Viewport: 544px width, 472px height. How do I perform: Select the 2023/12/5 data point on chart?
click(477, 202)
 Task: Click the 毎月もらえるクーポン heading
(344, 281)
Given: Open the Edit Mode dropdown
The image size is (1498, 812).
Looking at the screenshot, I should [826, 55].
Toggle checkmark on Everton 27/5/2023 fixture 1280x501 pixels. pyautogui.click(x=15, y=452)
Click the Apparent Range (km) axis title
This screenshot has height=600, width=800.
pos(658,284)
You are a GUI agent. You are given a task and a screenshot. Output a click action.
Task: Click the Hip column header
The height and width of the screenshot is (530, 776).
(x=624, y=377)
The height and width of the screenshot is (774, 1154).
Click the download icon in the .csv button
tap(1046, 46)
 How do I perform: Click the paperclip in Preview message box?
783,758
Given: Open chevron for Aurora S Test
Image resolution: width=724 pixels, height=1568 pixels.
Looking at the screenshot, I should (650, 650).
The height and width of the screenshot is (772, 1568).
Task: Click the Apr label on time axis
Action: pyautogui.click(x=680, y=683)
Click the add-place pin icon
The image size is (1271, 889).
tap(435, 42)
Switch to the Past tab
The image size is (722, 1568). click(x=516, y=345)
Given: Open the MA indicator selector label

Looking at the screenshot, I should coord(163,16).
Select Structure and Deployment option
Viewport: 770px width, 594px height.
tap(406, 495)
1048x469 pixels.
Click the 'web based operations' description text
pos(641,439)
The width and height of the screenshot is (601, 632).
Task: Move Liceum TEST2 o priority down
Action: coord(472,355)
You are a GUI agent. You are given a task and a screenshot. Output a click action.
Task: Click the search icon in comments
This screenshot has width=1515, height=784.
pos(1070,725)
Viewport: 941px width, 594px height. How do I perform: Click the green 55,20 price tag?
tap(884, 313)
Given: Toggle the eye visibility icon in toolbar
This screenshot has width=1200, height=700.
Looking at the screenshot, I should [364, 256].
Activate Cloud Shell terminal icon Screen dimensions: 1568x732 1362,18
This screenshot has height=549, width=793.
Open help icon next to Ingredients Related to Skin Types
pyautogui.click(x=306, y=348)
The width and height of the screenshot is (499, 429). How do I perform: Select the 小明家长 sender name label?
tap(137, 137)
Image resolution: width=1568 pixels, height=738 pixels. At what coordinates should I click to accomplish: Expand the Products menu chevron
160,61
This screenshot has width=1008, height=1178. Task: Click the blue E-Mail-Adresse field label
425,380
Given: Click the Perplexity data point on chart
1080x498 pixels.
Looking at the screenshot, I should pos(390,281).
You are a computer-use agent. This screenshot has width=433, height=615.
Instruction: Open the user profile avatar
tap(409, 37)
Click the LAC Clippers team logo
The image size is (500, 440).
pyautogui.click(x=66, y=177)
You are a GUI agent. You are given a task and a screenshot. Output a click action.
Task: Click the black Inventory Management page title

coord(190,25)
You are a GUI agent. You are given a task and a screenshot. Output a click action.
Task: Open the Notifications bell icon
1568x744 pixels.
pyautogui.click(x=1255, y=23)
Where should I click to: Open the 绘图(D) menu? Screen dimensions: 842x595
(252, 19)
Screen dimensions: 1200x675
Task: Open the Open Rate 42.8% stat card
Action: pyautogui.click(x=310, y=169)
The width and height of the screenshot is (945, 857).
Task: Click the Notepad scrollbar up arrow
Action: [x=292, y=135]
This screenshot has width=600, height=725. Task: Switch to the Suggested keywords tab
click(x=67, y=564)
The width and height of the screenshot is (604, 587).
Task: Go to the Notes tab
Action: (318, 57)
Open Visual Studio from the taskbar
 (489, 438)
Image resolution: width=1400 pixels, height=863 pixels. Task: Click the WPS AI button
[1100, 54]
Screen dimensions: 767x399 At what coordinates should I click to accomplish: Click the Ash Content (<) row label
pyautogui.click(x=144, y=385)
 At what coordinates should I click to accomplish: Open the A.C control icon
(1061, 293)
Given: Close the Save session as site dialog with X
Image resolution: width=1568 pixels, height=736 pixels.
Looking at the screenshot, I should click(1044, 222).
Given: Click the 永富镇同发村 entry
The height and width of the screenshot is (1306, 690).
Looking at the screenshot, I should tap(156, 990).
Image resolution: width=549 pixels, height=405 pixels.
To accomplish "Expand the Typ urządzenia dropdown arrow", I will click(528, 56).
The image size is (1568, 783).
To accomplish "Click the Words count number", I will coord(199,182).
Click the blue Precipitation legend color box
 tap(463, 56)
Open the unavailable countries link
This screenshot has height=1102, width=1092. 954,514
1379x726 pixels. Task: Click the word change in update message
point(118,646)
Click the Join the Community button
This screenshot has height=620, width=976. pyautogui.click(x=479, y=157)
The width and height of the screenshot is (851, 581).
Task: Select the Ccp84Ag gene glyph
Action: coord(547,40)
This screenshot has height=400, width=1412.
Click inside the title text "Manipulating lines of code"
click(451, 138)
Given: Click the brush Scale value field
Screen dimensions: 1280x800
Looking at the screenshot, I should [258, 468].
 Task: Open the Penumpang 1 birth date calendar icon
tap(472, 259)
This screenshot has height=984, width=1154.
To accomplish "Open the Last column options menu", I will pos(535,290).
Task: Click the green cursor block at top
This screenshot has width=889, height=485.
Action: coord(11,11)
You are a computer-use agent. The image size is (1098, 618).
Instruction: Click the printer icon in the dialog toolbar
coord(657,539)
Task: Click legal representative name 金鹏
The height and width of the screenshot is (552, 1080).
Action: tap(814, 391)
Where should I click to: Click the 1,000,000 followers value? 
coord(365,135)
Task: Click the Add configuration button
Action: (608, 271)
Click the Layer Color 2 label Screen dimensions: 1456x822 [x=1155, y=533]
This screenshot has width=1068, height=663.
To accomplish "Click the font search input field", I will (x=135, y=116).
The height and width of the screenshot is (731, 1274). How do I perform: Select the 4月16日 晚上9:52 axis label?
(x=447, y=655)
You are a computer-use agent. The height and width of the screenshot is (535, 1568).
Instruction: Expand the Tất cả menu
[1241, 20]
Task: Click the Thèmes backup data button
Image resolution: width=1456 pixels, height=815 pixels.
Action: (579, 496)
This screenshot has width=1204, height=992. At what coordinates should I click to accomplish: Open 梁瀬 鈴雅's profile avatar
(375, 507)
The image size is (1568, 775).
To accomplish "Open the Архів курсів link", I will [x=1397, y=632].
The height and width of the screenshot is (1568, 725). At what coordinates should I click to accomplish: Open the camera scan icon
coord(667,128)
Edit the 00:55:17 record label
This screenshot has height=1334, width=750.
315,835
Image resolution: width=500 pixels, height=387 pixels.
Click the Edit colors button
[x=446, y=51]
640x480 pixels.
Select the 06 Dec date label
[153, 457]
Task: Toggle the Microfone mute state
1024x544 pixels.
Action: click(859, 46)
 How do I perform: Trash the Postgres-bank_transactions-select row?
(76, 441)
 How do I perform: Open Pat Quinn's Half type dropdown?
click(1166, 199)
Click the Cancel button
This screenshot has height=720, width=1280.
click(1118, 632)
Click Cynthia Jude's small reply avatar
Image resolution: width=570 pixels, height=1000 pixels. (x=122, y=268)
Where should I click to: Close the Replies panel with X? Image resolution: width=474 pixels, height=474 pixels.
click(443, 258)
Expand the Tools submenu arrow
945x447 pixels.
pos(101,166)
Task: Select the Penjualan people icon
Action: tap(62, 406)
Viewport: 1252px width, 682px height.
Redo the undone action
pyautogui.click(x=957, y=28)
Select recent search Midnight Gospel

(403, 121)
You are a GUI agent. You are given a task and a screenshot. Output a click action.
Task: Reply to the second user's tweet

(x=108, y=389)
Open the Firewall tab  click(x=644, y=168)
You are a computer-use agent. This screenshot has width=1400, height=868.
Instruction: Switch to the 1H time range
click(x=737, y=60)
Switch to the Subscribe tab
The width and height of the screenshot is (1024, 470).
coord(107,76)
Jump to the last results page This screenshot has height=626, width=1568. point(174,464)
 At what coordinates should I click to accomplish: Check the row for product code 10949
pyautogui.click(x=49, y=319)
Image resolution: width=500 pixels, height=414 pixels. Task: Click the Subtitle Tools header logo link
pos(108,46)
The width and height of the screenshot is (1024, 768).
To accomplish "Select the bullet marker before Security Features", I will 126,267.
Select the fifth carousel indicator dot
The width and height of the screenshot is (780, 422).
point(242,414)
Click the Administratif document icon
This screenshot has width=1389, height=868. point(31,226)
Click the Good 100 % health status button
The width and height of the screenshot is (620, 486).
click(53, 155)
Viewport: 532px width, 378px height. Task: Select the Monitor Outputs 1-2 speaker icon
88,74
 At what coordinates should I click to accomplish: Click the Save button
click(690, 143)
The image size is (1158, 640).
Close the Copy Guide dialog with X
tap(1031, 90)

########

> **TASK PROMPT**
From the first line of the data above to the line holding "Task: Click the Hip column header", reproduce each line exactly; emit no other lines.

> **ANSWER SPACE**
Viewport: 544px width, 472px height. How do I perform: Select the 2023/12/5 data point on chart?
click(477, 202)
 Task: Click the 毎月もらえるクーポン heading
(344, 281)
Given: Open the Edit Mode dropdown
The image size is (1498, 812).
Looking at the screenshot, I should [826, 55].
Toggle checkmark on Everton 27/5/2023 fixture 1280x501 pixels. pyautogui.click(x=15, y=452)
Click the Apparent Range (km) axis title
This screenshot has height=600, width=800.
pos(658,284)
You are a GUI agent. You are given a task and a screenshot. Output a click action.
Task: Click the Hip column header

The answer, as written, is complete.